- **Selected passage**:
ASSETS UNDER MANAGEMENT
Valuation
The value of assets under management is derived from the cash and investment securities underlying JCG's investment products. Investment security values are determined using unadjusted or adjusted quoted market prices and independent third-party price quotes in active markets. JCG uses adjusted market prices to value certain international equity securities in order to adjust for stale pricing that may occur between the close of certain foreign exchanges and the NYSE. Security prices are adjusted based upon historical impacts for similar post close activity. For fixed income securities with maturities of 60 days or less, the amortized cost method is used to determine the value. Securities for which market prices are not readily available or are considered unreliable are internally valued using appropriate methodologies for each security type or by engaging third-party specialists. The value of the vast majority of the equity securities underlying JCG's investment products is derived from readily available and reliable market price quotations while the value of a majority of the fixed income securities is derived from evaluated pricing from independent third-party providers.
The pricing policies for mutual funds advised by JCG's subsidiaries (the "Funds") are established by the Funds' Independent Board of Trustees and are designed to test and validate fair value measurements. Responsibility for pricing securities held within separate and subadvised accounts may be delegated by the separate or subadvised clients to JCG or another party. JCG validates pricing received from third-party providers by comparing pricing between primary and secondary vendors. Any discrepancies are identified and resolved.

- **Data excerpt**:
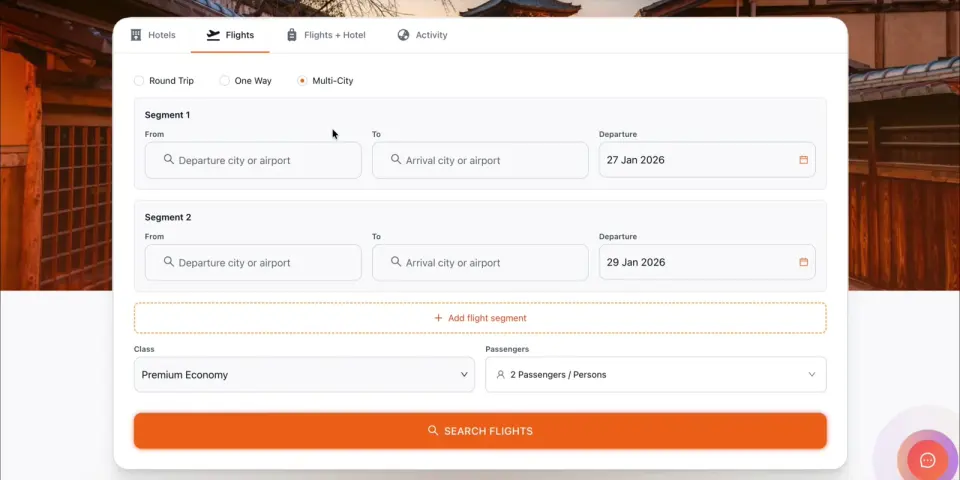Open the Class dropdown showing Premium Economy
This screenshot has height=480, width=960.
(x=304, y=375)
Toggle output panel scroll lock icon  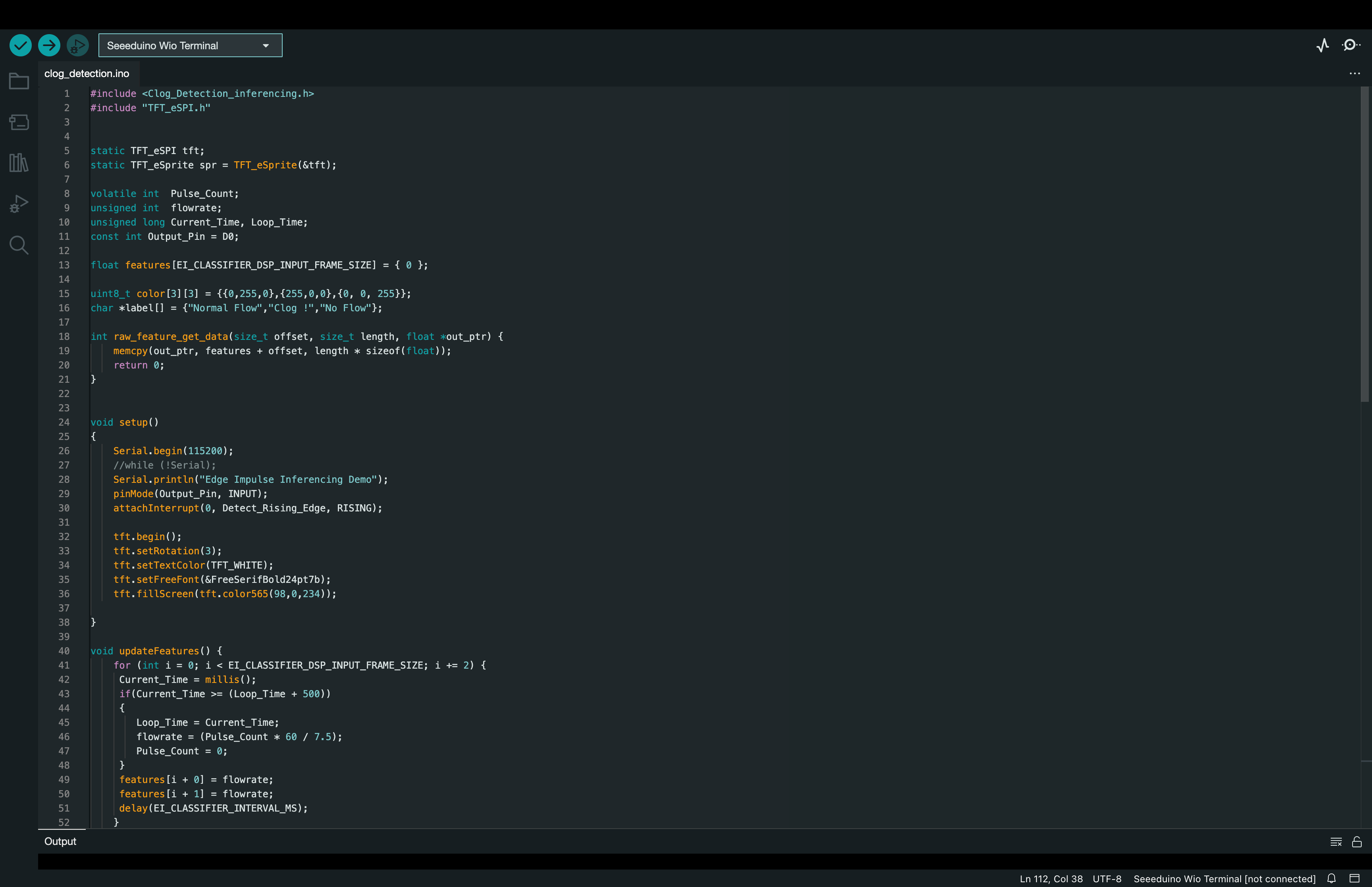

- **Problem requirements**:
Please continue the passage on how assets under management are valued, picking up right after its final sentence.

- **In response**:
JCG performs a number of procedures to validate the pricing received from third-party providers. For actively traded equity securities, prices are received daily from both a primary and secondary vendor. For fixed income securities, prices are received daily from a primary vendor and weekly from a secondary vendor. Prices from the primary and secondary vendors are compared to identify any discrepancies. In the event of a discrepancy, a price challenge may be issued to both vendors. Securities with significant price changes require additional research, which may include a review of all news pertaining to the issue and issuer and any corporate actions. All fixed income prices are reviewed by JCG's fixed income trading desk in order to incorporate market activity information available to JCG's traders. In the event the traders have received price indications from market makers for a particular issue, this information is transmitted to the pricing vendors.
All pricing vendors are subject to an annual on-site due diligence review that includes a detailed discussion about the methodologies used, particularly for evaluated prices, and any changes to the methodologies.
JCG is generally not the pricing agent for securities held within separate and subadvised accounts. However, JCG does perform a daily reconciliation between the pricing performed by the pricing agent and the pricing applied based on JCG's procedures. Any pricing discrepancies noted are sent back to the pricing agent for resolution.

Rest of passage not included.